• _Instructions to follow_
Write out exactly, with no other output, the lines below from the one that contains "The image size is (1064, 811)." through the end.

━━━ Exercise materials ━━━

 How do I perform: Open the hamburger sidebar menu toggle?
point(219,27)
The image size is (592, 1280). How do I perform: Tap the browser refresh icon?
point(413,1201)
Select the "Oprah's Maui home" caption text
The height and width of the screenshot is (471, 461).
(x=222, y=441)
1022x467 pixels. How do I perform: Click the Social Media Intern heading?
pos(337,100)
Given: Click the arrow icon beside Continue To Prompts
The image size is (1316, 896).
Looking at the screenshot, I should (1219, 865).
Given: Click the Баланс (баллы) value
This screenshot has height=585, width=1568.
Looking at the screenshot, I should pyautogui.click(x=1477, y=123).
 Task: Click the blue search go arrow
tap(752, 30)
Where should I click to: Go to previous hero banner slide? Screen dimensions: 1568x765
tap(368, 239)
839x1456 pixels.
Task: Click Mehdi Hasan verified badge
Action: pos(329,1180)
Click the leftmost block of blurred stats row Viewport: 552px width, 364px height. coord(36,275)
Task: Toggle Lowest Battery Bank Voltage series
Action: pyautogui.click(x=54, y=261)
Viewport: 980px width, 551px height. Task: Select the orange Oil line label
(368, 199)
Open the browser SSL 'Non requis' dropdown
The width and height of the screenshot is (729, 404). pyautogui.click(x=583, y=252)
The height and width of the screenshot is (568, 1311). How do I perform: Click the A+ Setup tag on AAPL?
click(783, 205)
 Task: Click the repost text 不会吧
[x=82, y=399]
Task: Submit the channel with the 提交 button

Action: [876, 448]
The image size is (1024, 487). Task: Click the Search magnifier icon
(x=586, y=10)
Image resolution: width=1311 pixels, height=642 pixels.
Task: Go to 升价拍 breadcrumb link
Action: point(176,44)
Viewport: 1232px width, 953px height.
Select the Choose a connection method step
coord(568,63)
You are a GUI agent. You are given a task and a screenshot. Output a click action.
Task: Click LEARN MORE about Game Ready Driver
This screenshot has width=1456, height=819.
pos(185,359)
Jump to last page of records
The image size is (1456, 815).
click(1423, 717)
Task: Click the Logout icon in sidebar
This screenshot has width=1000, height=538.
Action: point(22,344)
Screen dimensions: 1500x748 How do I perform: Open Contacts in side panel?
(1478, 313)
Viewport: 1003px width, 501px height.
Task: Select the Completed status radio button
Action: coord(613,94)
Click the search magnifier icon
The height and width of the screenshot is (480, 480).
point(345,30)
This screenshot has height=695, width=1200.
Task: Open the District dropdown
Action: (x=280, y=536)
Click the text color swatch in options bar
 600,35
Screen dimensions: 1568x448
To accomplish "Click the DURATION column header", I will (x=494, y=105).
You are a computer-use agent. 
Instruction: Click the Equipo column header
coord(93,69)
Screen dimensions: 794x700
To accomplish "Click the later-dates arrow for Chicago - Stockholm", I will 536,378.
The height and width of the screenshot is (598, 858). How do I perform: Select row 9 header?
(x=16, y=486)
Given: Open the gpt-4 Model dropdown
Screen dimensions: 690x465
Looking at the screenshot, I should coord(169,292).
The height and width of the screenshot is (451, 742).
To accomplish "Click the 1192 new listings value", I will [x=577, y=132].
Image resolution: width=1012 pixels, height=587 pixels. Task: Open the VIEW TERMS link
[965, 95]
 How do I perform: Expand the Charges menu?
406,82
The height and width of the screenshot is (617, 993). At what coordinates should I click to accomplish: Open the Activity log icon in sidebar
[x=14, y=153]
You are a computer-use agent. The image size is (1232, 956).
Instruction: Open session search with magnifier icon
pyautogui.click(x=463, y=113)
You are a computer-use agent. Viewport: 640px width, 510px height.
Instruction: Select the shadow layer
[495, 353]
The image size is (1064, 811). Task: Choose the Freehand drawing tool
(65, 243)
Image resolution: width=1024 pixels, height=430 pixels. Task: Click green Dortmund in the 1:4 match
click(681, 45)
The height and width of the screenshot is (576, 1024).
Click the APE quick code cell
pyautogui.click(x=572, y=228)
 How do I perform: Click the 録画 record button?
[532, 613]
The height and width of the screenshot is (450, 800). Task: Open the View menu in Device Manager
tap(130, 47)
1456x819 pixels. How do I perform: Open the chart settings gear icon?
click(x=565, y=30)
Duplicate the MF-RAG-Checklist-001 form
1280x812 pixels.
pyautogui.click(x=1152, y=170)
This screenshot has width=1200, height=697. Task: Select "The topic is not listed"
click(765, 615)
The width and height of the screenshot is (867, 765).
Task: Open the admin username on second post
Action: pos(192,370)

━━━

• _Problem solution_
The image size is (1064, 811). Task: Choose the Freehand drawing tool
(65, 243)
Image resolution: width=1024 pixels, height=430 pixels. Task: Click green Dortmund in the 1:4 match
click(681, 45)
The height and width of the screenshot is (576, 1024).
Click the APE quick code cell
pyautogui.click(x=572, y=228)
 How do I perform: Click the 録画 record button?
[532, 613]
The height and width of the screenshot is (450, 800). Task: Open the View menu in Device Manager
tap(130, 47)
1456x819 pixels. How do I perform: Open the chart settings gear icon?
click(x=565, y=30)
Duplicate the MF-RAG-Checklist-001 form
1280x812 pixels.
pyautogui.click(x=1152, y=170)
This screenshot has width=1200, height=697. Task: Select "The topic is not listed"
click(765, 615)
The width and height of the screenshot is (867, 765).
Task: Open the admin username on second post
Action: pos(192,370)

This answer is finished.